**Selected excerpt:**
====

The bull market turned in an impressive gain of over 30% (on a total return basis) in 2019. While not a rarity in market history, it certainly falls into the “outlier” category. Not surprisingly, the media has been quick to jump on the story suggesting that if 2019 was strong, just wait until 2020. To wit:
“BTIG’s Julian Emanuel believes 2020 will be a milestone year. With the major indexes kicking off Christmas week at fresh all-time highs, he’s not ruling out a 22% surge in the S&P 500.
The reason: Most investors don’t trust the record rally.”
I am not sure such is the case judging by both our “Smart/Dumb Money” and “Investor Positioning Fear/Greed” indices.
One of the primary tenants of investing, other than “buy low and sell high,” is always analyzing BOTH sides of every argument to avoid confirmation bias. Therefore, while many are making the case for being invested in the market, we should at least question the possibility of what could go wrong?
With the S&P 500’s stellar gain for 2019, the case for raising some cash is comprised of three primary issues:
- The impact of reversions,
- Historical length of economic recoveries, and;
- Historical returns following years of 30% market returns.
The Impact Of Reversions
There have been numerous studies and discussions on the historical impact to returns due to “reversions to the mean.” However, the impact of reversions remains lost on most individuals as the emotion of “greed” overtakes rationality during strong market advances.
One of the biggest mistakes that individuals make when investing is “not doing the math.” Let’s assume that the S&P 500 is trading at 3000 (nice round number for easy math purposes). If the market advances 30% it would then be trading at 3900 (3000 x 1.3).
However, the “risk,” and inherently the reality for the majority of investors, is that individuals would not “sell out” of their portfolios at the next market peak and would suffer the next 20% decline.
“So what, I am still up 10%.”
That is where the flaw in “the math” comes in. A 20% decline, following a 30% advance, does not leave you holding a 10% gain. In reality, the 30% gain is reduced to just 4%, as the market reverts back to 2600.
In other words, if a 20% correction occurs at any point in the next year, your previous gain would be almost entirely wiped out, not to mention the emotional strain of the decline.
The impact of reversions are devastating to long term portfolio returns, particularly when individuals, as opposed to financial markets, have a finite period within which to save and invest before needing those savings for retirement.

====

**Available data:**
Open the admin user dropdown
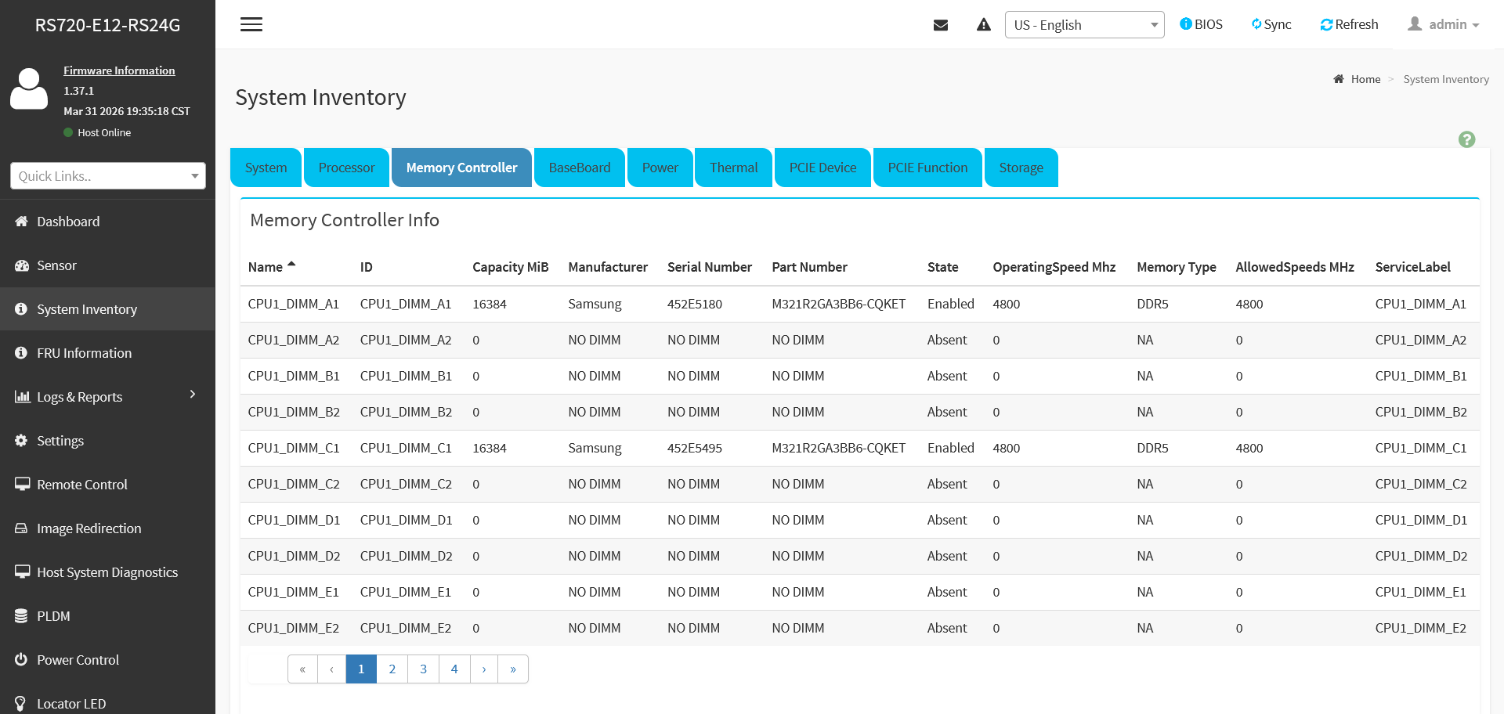1443,24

====

**What you should do:**
Copy the passage of the article on the 2019 stock market rally from "With the S&P" to "30% market returns.".

**Correct result:**
With the S&P 500’s stellar gain for 2019, the case for raising some cash is comprised of three primary issues:
- The impact of reversions,
- Historical length of economic recoveries, and;
- Historical returns following years of 30% market returns.